EXERCISE:
Only lines with the string "checkbox" should be returned from the data below.

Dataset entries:
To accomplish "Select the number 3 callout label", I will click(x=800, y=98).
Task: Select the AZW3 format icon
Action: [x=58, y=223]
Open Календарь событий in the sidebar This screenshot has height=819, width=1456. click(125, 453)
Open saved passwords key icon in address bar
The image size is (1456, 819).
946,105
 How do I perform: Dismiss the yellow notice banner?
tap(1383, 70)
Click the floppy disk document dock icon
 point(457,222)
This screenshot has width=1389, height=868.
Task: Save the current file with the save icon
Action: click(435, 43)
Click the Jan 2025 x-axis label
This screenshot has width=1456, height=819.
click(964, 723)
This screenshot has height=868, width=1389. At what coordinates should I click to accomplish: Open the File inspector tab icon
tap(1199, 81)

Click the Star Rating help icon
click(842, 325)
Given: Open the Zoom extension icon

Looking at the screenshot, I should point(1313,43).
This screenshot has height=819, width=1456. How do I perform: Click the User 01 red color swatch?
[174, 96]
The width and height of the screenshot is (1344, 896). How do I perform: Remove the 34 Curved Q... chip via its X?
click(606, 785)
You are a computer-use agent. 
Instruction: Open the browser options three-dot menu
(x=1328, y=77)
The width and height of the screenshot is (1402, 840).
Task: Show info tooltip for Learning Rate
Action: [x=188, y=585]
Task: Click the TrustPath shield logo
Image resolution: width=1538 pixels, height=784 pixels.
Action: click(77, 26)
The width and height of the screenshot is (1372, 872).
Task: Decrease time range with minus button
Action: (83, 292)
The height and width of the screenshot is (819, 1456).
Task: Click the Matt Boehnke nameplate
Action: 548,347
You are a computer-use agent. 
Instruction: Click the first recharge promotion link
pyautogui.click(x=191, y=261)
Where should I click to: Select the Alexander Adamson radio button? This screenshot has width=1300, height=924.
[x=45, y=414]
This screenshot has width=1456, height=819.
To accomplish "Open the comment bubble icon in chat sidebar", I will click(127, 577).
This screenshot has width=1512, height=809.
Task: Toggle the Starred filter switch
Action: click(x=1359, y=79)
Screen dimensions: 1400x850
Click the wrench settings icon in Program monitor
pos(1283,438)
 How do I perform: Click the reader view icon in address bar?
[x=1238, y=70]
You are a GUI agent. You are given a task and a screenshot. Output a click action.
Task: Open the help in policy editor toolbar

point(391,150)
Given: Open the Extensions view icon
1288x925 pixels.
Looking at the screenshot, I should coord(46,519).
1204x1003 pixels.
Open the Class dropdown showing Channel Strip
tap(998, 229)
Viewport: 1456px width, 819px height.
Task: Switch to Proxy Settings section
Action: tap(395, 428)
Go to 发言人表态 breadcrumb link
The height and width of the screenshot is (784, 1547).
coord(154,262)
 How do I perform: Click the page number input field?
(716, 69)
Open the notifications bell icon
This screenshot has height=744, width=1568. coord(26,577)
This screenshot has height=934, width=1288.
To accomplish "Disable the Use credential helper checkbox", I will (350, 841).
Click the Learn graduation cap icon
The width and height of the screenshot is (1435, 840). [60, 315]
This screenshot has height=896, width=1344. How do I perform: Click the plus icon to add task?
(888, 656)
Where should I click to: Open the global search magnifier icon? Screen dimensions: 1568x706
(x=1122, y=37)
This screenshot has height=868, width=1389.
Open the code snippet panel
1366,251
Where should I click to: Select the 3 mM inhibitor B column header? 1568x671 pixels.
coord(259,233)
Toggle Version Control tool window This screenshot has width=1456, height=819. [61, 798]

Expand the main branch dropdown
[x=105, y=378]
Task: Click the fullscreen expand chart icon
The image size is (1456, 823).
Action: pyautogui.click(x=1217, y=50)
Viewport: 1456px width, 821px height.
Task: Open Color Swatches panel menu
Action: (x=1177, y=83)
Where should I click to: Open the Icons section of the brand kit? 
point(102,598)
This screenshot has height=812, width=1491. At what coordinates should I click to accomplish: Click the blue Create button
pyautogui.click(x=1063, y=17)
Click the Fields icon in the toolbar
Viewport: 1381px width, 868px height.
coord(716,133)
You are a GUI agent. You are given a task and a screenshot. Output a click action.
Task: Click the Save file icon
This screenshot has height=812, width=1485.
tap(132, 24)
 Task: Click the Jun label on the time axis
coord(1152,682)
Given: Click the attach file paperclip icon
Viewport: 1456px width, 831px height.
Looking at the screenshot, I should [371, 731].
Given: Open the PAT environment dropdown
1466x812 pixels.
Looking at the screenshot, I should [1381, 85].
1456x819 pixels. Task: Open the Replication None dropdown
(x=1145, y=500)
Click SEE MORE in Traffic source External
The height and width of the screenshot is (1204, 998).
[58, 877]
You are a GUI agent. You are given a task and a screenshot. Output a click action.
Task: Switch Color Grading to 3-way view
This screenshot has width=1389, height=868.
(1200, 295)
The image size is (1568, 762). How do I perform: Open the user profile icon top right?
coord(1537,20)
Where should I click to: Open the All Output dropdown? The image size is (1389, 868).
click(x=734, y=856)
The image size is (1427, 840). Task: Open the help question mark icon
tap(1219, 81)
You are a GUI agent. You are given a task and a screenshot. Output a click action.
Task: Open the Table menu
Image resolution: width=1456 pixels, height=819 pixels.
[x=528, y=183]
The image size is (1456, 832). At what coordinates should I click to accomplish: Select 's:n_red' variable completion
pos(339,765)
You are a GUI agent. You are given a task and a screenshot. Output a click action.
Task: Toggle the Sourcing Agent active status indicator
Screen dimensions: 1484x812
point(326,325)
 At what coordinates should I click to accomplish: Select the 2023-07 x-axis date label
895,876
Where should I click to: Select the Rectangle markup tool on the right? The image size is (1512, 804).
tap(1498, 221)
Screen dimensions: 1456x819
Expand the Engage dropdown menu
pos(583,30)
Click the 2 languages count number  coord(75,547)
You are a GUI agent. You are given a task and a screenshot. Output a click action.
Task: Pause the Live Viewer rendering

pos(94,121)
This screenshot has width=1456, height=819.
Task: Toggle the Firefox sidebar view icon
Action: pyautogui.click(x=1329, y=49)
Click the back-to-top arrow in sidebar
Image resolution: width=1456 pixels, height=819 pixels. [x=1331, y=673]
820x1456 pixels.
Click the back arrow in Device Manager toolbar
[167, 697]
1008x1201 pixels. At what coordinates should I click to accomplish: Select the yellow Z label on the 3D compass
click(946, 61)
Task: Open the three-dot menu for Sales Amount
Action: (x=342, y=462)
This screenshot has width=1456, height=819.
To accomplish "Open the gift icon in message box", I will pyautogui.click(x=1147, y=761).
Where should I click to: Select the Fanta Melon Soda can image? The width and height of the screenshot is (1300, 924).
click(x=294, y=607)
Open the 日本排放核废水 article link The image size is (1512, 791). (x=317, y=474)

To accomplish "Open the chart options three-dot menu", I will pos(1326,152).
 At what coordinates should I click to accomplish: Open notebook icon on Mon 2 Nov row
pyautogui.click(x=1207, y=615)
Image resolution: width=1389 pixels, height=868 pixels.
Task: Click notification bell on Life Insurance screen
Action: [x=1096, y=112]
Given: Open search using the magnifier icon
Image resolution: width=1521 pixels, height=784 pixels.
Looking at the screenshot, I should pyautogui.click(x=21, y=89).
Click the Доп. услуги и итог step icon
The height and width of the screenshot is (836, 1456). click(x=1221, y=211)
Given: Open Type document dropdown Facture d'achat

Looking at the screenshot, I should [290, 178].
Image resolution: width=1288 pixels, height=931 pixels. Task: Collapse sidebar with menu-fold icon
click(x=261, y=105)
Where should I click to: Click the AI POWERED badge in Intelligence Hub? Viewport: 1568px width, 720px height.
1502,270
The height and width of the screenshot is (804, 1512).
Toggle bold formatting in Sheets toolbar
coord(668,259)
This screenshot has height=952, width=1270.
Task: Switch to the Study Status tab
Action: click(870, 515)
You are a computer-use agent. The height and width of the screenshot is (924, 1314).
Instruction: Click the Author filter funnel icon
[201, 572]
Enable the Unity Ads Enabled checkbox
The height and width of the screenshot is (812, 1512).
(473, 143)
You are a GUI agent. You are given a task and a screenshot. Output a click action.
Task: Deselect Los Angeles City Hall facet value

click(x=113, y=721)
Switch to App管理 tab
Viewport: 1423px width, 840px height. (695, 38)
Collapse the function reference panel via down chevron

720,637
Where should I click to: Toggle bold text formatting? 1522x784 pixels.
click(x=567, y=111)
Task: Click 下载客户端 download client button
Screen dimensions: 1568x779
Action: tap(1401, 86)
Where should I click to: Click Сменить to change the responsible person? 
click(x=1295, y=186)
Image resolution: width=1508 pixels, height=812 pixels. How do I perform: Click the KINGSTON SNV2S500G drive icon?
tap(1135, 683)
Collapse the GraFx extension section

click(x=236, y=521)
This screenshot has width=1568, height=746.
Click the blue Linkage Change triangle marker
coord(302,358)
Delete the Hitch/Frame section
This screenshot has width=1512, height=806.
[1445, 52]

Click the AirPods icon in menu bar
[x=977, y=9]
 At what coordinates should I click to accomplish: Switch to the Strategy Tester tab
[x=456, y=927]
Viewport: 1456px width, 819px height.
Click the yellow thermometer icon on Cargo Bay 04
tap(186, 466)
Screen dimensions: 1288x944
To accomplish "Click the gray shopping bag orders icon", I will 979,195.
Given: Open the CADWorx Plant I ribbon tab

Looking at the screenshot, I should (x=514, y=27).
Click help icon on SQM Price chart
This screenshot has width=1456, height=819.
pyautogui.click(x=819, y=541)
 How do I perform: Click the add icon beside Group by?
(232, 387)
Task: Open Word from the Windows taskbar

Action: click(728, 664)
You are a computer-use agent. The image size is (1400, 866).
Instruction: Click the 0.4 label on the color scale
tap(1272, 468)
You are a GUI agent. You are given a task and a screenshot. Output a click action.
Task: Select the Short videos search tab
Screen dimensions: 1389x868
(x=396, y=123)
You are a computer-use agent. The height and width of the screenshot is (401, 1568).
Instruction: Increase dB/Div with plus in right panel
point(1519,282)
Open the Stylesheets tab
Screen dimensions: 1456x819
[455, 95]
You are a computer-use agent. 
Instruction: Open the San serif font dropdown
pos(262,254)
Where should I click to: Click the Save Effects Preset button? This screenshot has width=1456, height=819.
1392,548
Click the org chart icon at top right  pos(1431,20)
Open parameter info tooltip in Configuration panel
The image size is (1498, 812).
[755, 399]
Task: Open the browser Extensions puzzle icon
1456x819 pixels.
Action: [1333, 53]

OUTPUT OF THE TASK:
To accomplish "Disable the Use credential helper checkbox", I will (350, 841).
Enable the Unity Ads Enabled checkbox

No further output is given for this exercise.